(Work request): Copy the data verbatim and leave out every picture.

(Saved entries):
★ ★ ★ ★ ★

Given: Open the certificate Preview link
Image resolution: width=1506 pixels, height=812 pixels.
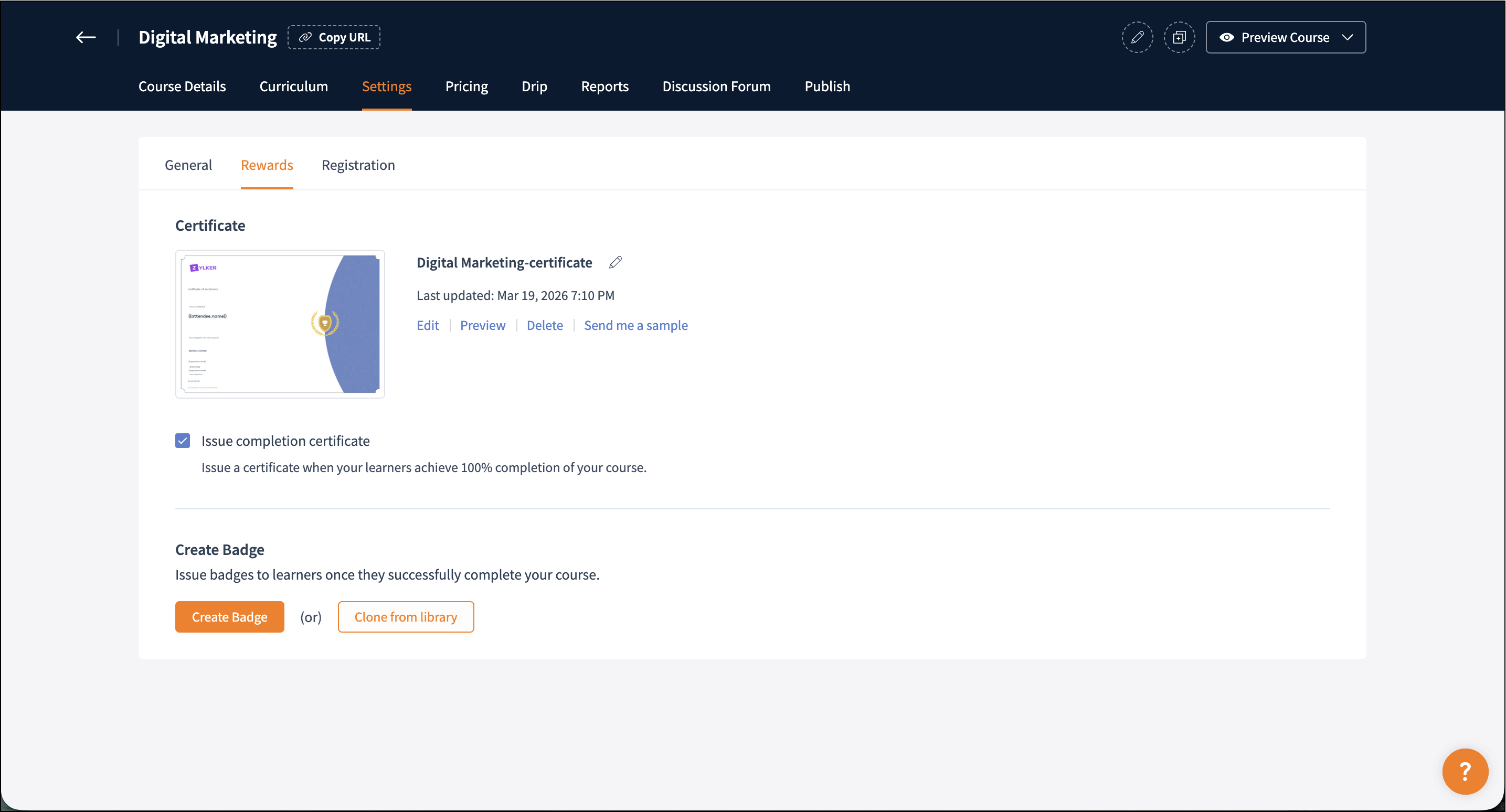Looking at the screenshot, I should (482, 326).
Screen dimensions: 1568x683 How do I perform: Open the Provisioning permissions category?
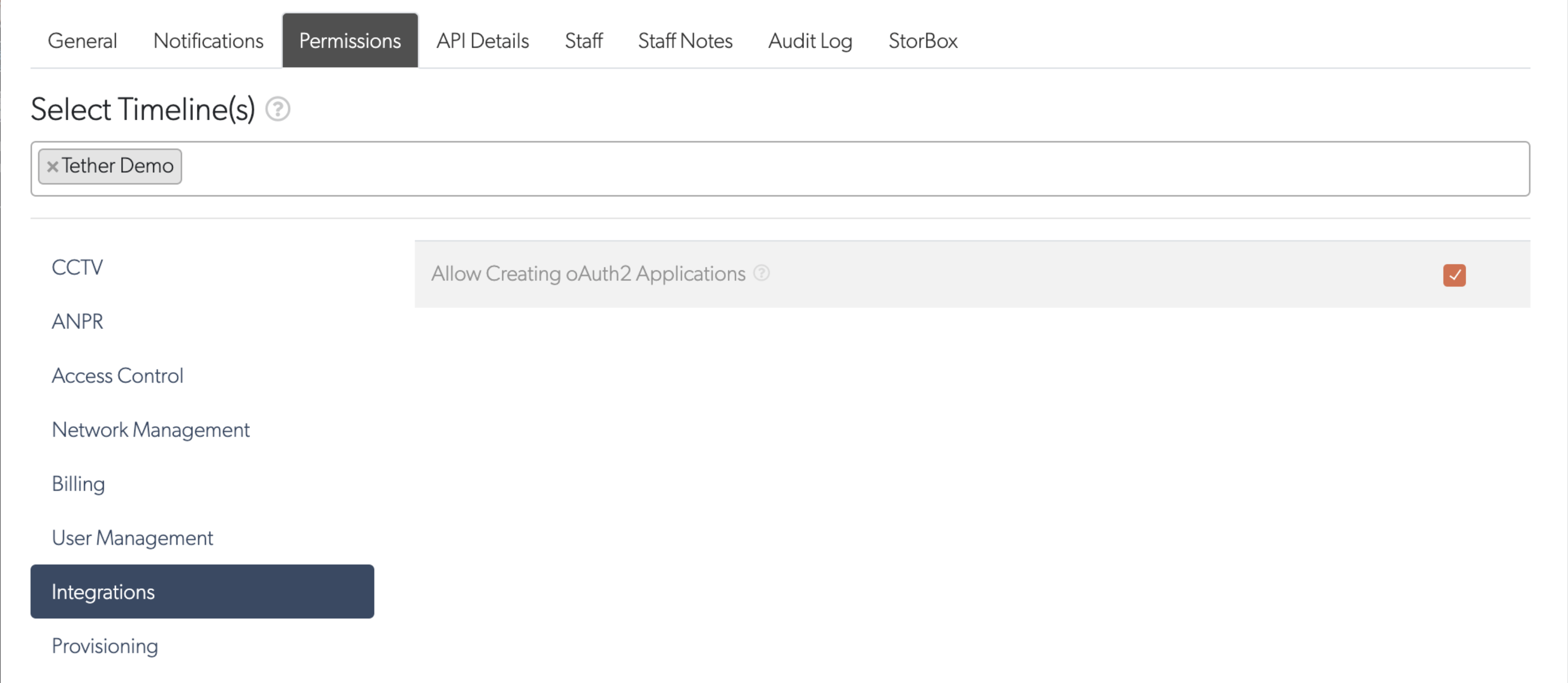coord(105,646)
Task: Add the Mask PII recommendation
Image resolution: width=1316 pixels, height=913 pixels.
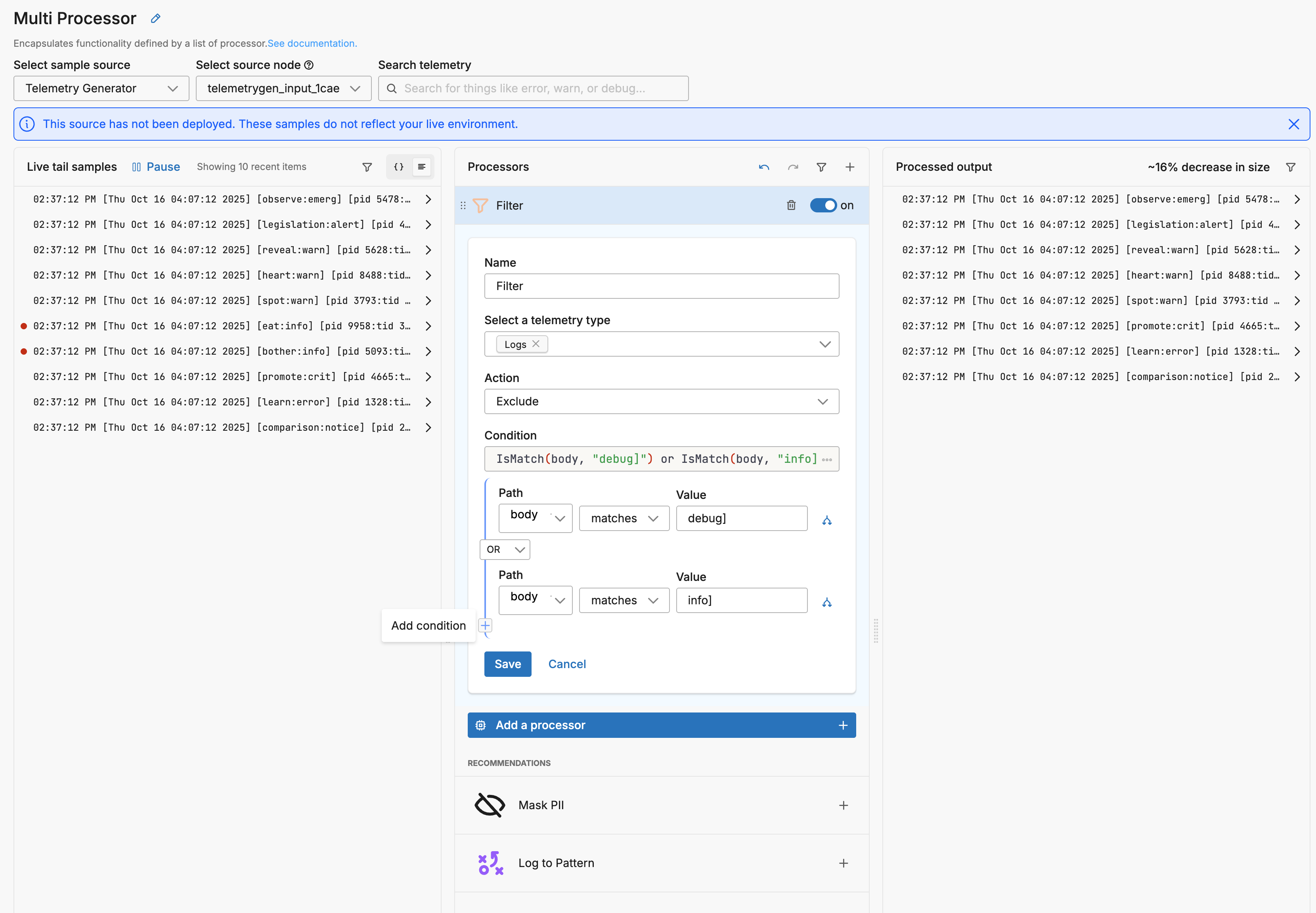Action: tap(843, 806)
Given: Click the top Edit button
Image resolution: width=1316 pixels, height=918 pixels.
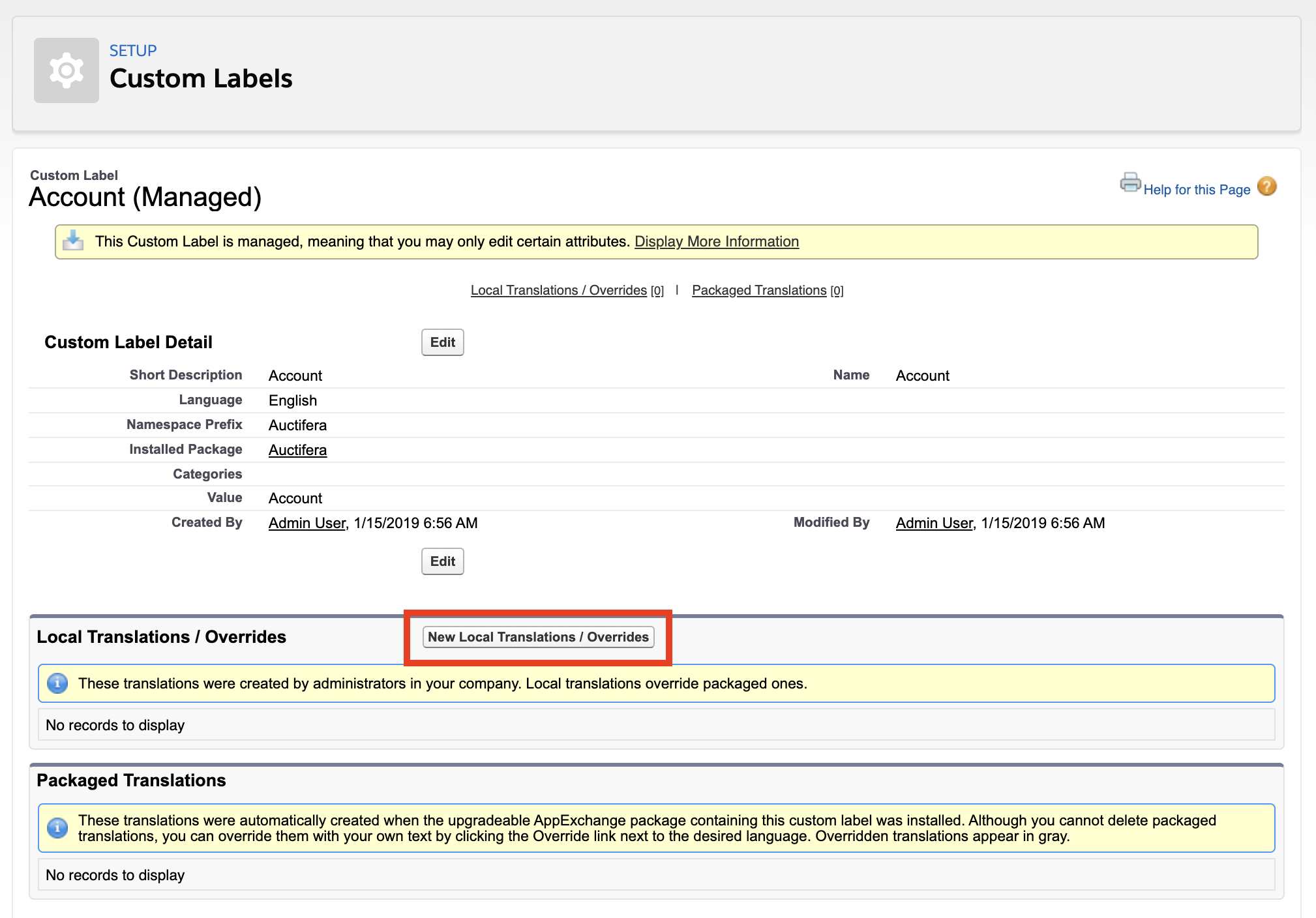Looking at the screenshot, I should (442, 342).
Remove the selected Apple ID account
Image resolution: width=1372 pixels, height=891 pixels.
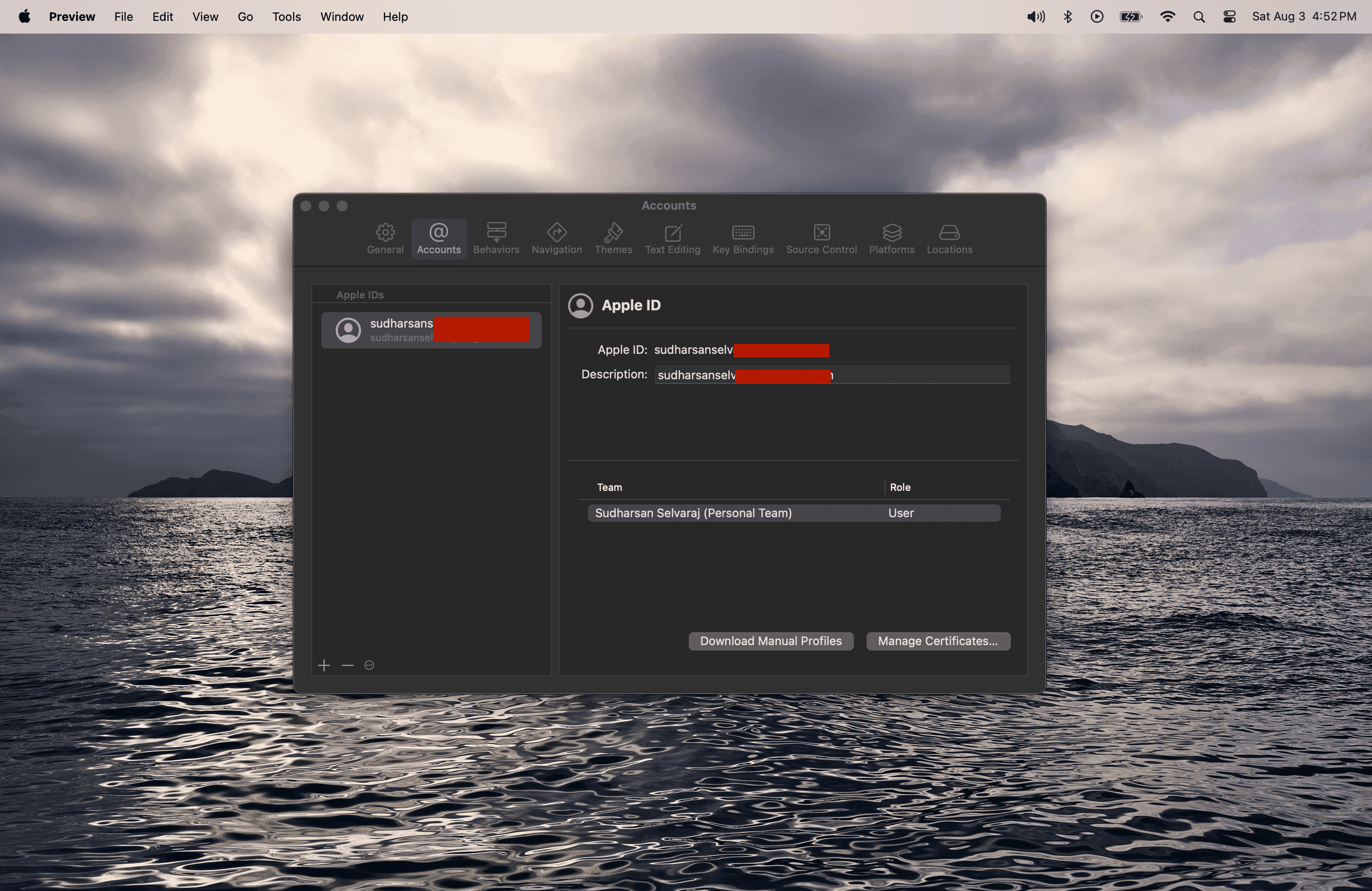[347, 665]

★ ★ ★ ★ ★

(Written response):
Given: Open the certificate Preview link
Image resolution: width=1506 pixels, height=812 pixels.
Looking at the screenshot, I should (482, 326).
Screen dimensions: 1568x683 How do I perform: Open the Provisioning permissions category?
coord(105,646)
Task: Add the Mask PII recommendation
Image resolution: width=1316 pixels, height=913 pixels.
Action: tap(843, 806)
Given: Click the top Edit button
Image resolution: width=1316 pixels, height=918 pixels.
Looking at the screenshot, I should (442, 342).
Remove the selected Apple ID account
Image resolution: width=1372 pixels, height=891 pixels.
[347, 665]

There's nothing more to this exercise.